(Provided material)
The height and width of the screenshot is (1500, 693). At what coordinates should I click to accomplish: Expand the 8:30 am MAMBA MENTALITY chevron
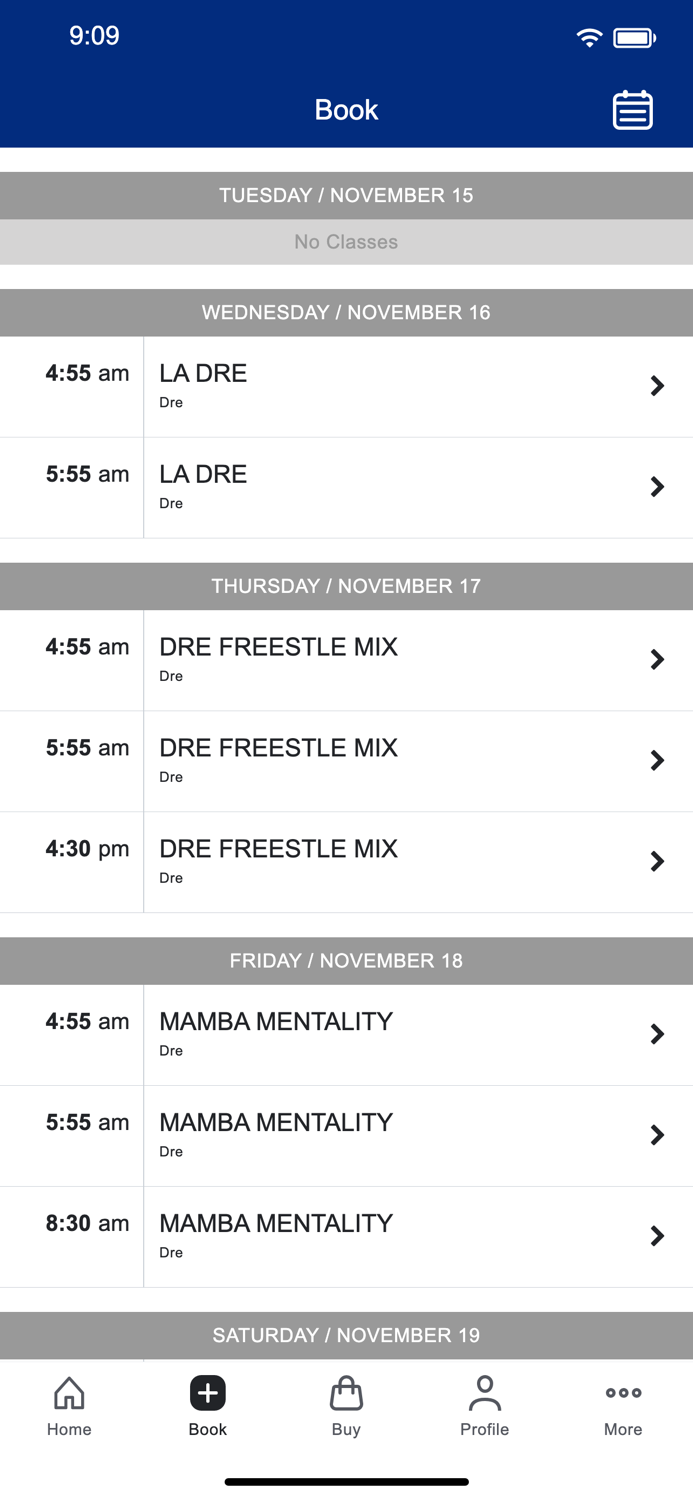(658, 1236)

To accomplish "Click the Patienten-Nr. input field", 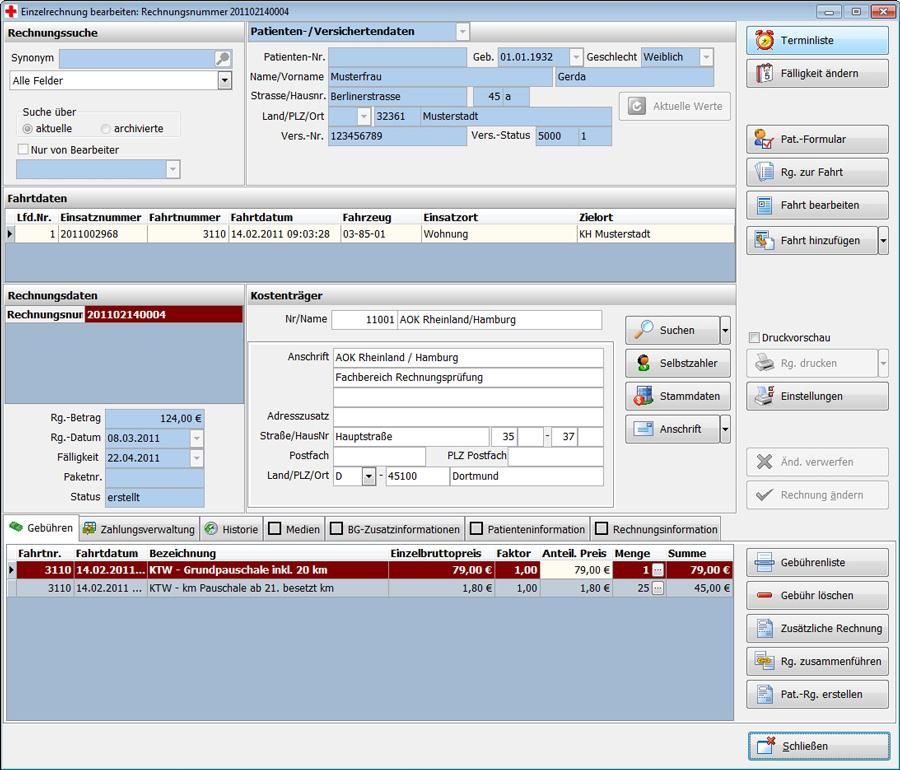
(End Provided material)
(Provided material)
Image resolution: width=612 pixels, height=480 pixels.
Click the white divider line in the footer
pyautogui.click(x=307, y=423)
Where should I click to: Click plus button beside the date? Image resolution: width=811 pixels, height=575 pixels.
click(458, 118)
(End Provided material)
In the records above, find the line with "The height and" and the line with "the Patienten-Nr. input", then restate word for word only those two lines and all lines between, omitting pictures.

The height and width of the screenshot is (1500, 693). At what coordinates should I click to accomplish: Expand the 8:30 am MAMBA MENTALITY chevron
(658, 1236)

To accomplish "Click the Patienten-Nr. input field", 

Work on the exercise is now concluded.